Signum University
- Type: Private graduate school
- Established: 2012; 14 years ago
- President: Corey Olsen
- Academic staff: 22
- Administrative staff: 10
- Location: Bedford, New Hampshire, United States
- Website: signumuniversity.org

= Signum University =

Online university focusing on the humanities

Signum University is a non-profit, online graduate school based in New Hampshire, granting the degree of Master of Arts in Language and Literature. Its founder and president is Corey Olsen.

Signum's master's degree program has four areas of concentration: Classic Literature, Tolkien Studies, Germanic Philology, and Imaginative Literature. Instruction is done entirely via the Internet, with a combination of the use of webinars, live and pre-recorded lectures, Google Classroom, and Google Groups.

Signum is one of the few universities to offer multiple courses in Tolkien Studies. In addition to founder Corey Olsen, the university also draws from other notable Tolkien scholars such as Tom Shippey, Verlyn Flieger, Douglas A. Anderson, John Garth, Michael D. C. Drout, and Dimitra Fimi. The Germanic philology program is also robust and growing.

==History==
Signum's beginning was with the launch of the "Tolkien Professor" podcast in 2009 by Corey Olsen, who was teaching at Washington College at the time. In 2011 its first credit classes were offered, and in 2012 the university was founded.
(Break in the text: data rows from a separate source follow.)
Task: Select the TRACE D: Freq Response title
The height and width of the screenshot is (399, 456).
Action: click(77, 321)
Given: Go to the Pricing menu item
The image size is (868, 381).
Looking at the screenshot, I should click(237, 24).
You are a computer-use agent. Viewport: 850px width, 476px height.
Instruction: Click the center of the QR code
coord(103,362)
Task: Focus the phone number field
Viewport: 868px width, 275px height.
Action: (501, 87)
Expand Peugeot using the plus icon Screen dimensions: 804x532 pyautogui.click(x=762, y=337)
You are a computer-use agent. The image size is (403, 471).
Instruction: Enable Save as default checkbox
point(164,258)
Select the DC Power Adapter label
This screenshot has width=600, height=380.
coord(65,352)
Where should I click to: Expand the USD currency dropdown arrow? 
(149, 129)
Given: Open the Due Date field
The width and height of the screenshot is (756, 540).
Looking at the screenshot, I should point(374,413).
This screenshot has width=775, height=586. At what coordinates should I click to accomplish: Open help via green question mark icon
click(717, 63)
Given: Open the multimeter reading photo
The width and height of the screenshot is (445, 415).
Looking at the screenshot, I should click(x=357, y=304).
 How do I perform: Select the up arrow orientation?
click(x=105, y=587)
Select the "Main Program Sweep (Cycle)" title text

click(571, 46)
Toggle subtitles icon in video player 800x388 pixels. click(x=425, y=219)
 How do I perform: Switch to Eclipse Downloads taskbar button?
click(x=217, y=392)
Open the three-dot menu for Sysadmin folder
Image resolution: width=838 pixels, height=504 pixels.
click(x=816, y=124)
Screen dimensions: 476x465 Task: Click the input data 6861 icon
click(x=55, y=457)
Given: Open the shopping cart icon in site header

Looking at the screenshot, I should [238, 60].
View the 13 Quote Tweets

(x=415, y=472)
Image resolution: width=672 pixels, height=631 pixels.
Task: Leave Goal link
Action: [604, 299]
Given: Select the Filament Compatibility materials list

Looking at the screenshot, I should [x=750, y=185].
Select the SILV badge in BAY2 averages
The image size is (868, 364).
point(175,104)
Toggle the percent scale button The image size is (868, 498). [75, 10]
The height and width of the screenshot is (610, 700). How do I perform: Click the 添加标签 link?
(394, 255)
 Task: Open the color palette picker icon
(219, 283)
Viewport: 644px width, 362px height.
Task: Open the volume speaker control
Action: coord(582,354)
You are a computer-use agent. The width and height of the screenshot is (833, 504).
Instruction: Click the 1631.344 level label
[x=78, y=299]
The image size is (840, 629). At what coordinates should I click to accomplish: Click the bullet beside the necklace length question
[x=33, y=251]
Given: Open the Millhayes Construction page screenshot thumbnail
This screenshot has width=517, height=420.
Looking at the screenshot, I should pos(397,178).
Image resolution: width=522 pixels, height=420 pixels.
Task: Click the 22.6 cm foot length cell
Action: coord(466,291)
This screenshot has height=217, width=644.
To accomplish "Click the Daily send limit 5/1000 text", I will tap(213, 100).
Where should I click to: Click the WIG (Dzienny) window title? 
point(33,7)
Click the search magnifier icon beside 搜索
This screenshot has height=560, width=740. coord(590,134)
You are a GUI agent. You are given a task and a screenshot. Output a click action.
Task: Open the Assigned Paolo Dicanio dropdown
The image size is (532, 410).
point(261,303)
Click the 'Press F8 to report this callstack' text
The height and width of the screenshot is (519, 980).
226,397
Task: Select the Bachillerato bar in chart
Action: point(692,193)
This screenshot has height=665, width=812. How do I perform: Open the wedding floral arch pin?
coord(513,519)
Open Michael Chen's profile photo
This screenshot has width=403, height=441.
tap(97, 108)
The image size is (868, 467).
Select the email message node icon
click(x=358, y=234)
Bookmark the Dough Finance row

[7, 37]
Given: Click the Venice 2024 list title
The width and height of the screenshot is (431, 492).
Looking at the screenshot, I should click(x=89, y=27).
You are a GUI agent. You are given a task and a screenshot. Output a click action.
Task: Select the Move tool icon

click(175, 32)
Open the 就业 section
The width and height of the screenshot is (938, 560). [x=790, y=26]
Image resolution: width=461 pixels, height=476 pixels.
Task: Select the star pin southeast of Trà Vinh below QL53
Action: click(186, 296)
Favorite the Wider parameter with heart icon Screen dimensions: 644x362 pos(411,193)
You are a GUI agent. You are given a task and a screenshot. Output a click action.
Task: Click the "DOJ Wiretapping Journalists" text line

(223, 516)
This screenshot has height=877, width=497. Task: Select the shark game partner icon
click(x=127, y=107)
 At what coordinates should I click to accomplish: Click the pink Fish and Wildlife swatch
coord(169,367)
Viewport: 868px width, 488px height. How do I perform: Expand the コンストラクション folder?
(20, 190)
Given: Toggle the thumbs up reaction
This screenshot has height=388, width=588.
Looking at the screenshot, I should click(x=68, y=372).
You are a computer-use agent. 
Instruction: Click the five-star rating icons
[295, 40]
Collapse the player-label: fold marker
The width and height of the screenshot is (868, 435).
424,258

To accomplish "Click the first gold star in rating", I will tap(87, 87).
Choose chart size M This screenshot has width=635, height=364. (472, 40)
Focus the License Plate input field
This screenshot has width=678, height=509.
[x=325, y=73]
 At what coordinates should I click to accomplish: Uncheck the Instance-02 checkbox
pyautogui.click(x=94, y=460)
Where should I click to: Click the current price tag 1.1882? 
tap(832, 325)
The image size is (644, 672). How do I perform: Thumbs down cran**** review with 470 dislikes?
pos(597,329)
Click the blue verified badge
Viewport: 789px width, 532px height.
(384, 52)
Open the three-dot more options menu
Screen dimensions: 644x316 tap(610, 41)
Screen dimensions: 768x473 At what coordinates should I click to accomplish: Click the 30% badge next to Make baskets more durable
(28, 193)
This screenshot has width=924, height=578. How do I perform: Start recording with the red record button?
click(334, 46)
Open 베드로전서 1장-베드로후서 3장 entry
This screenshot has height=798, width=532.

In 2018, Olsen announced that Signum University was to be formally entered for state certification via the New Hampshire Department of Education. Following some days of crowdfunding, they raised the $23,720 required, and later in 2018, it began the ascension process, announcing that the New Hampshire Department of Education had accepted the request for Signum University to do business in the state after facing a difficult vote in the New Hampshire legislature.

In 2021, Signum received authorization from the State of New Hampshire to grant the Master of Arts degree.